The Rental Assistance Demonstration (RAD) is inching close to hitting its cap under the program’s first component involving public housing and Sec. 8 Moderate-Rehab properties.

Approximately 57,000 of these units have received initial reservations for the program as of Dec. 31, just 3,000 units short of the program’s limit.

The Department of Housing and Urban Development (HUD) has authority for 60,000 units to take part in the first component. The agency has received applications for more than 176,000 units to convert to long-term Sec. 8 rental assistance contracts under the program.

HUD officials have been seeking to lift the cap, but that has yet to happen. The recently approved fiscal 2014 budget failed to increase authority for this part of RAD.

The second program component allows Rent Supplement, Rental Assistance Payment, and Mod-Rehab properties to convert tenant-based vouchers to project-based assistance. These platforms have been known as the “orphan” rental assistance programs because they have not benefitted from the usual renewal provisions of expiring project-based Sec. 8 contracts and have been unable to take advantage of a normal recapitalization cycle.

As of the end of 2013, HUD provided approvals to 75 projects with more than 8,300 units under the second component

The program has been extended through Dec. 31, 2014, and HUD expects to release guidance on how to submit new second component requests under the extended authority.

Michael Bodaken, president of the National Housing Trust/Enterprise Preservation Corp., is encouraged by RAD. But, at the same time, he and others recognize that new RAD deals are one more group searching for limited financing.

“We’re seeing more and more RAD deals coming into the system and seeking either 9 percent or 4 percent housing tax credits,” Bodaken says. “There’s at least some additional pressure on housing finance agencies to figure out which preservation deals to fund. To the extent RAD transactions can use 4 percent credits, there is less pressure on HFAs to use already scarce 9 percent competitive funds for the preservation of public housing.”

Of the first component projects using low-income housing tax credits (LIHTCs), about 72 percent will use 4 percent credits and 28 percent will use 9 percent credits, according to the latest HUD update.

Understanding the environment 

In this budget-constrained age, there’s more rigorous examination of rent levels, says Stephen Whyte, managing director of Vitus.

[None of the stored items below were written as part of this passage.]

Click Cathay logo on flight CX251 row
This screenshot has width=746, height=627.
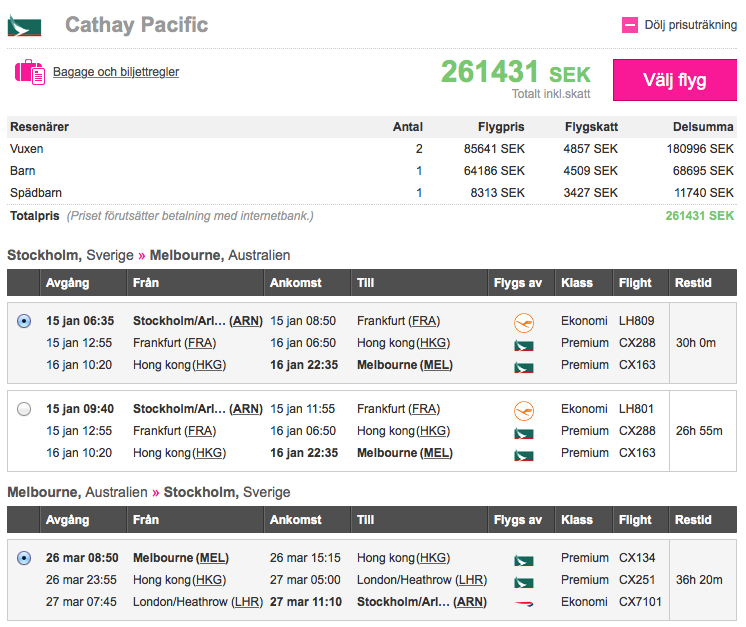tap(523, 581)
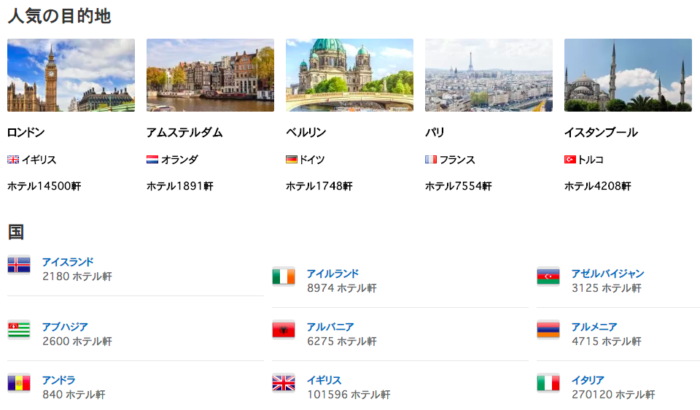The image size is (700, 410).
Task: Select the イタリア country link
Action: pos(587,380)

With HUD acting cautiously, developers can’t be assumptive about rent levels. They must work proactively to introduce a project to HUD and not incur significant real estate risk before HUD has had its say in the deal.

When developers improve a property, they often seek an increase in rent. The difference between  $1,000 per month rent and a $1,150 rent can be significant in shaping a deal, says Whyte. If HUD decides to study the request, it can also take time that a developer wasn’t expecting.

“It’s important for developers to be mindful of the regulatory environment,” Whyte says.

To finance several recent deals, Vitus turned to a bond structure that combines short-term cash-backed tax-exempt bonds with taxable loan sales.

Using a combination of short-term “cash-backed” tax-exempt bonds and taxable long-term loan sales can help projects using Federal Housing Administration (FHA) financing or certain Fannie Mae and Freddie Mac moderate-rehab loans reduce their all-in borrowing costs, and in the case of FHA-backed Sec. 221(d)(4) projects, potentially eliminate devastating construction period negative arbitrage, says Wade Norris, a partner at Eichner Norris & Neumann (ENN), a Washington, D.C.-based law firm specializing in bond financings.

The firm explored the structure during the financial crisis in 2008, and it has been used on approximately 75 to 100 deals since then, according to Norris, who estimates that a strong majority have been preservation projects. The use of the structure, which includes 4 percent LIHTCs, has been increasing with roughly 40 deals using the formula last year alone.

Mark-to-Market solution

Tom Feusse, CEO and co-owner of Wallick, says another problem that has hindered preservation deals has been the shrinking availability of soft funds, particularly HOME funds. But Wallick has found HUD’s Mark-to-Market program to be an effective tool to aid preservation, either on its own or down the road coupled with tax credits.

If a project has previously gone through the Mark-to-Market program, with some rehab work done at that time, developers can subsequently apply for tax credits to do more substantial work on the project. “You can work with HUD and assume a good chunk of the Mark-to-Market debt on the project, which effectively acts as soft debt,” Feusse says.